- Data supplied:
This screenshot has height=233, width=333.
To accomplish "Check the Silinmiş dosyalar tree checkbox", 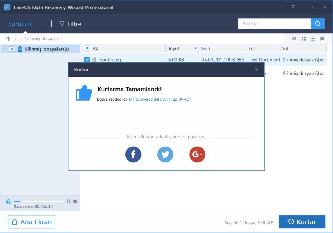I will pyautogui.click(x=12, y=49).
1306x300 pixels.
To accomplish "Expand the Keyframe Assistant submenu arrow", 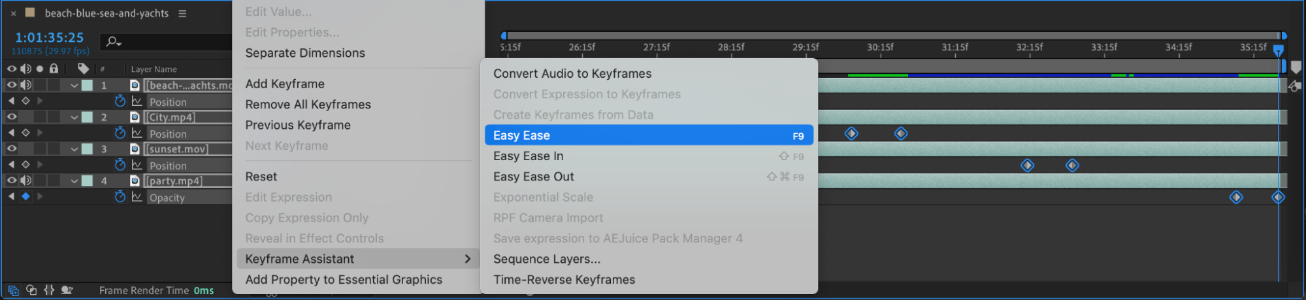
...
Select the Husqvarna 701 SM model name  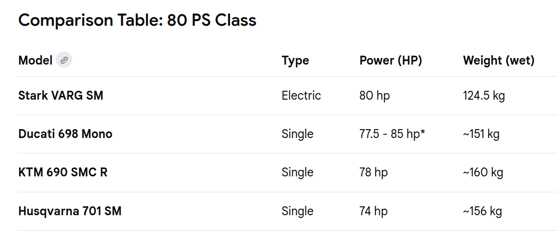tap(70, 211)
...
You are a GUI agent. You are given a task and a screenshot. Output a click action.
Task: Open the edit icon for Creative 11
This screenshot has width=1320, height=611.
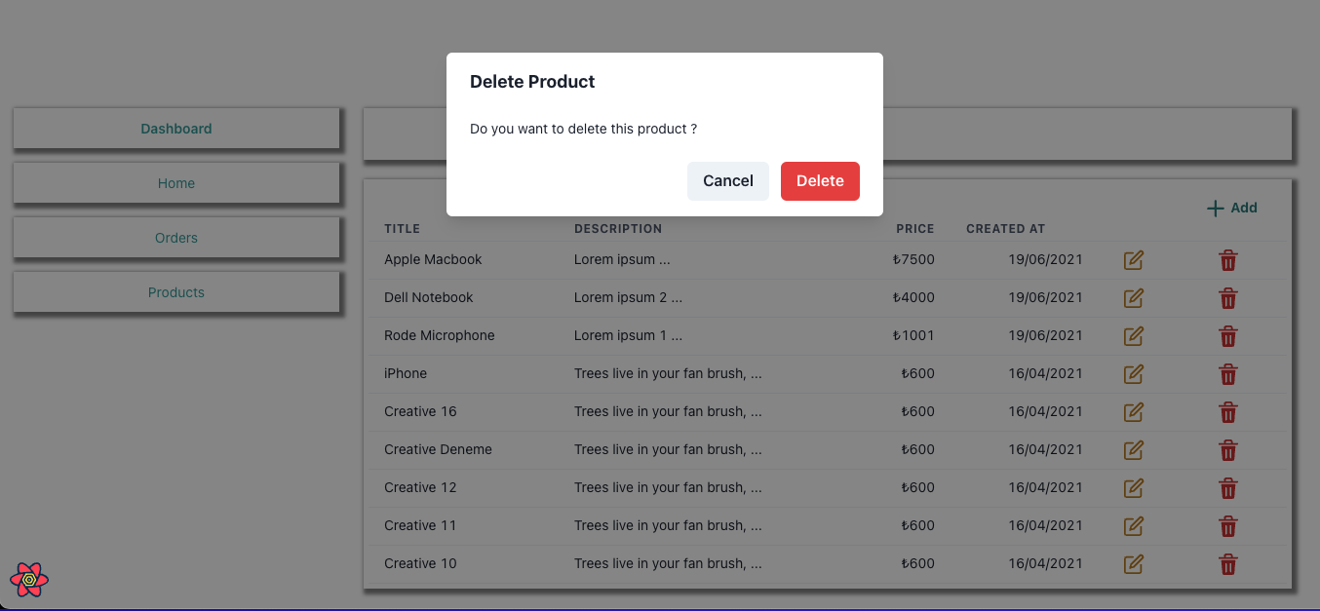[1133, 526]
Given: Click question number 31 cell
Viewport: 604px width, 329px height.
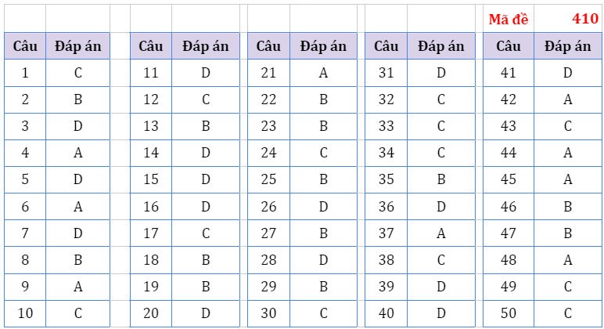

- Work item: From the records above, extract the lines from the one holding "Task: Open the edit icon for Creative 11" through the one holding "Viewport: 604px width, 329px height.", word for word; omit the pictures.

- Response to the task:
Task: Open the edit icon for Creative 11
This screenshot has width=1320, height=611.
[1133, 526]
Given: Click question number 31 cell
Viewport: 604px width, 329px height.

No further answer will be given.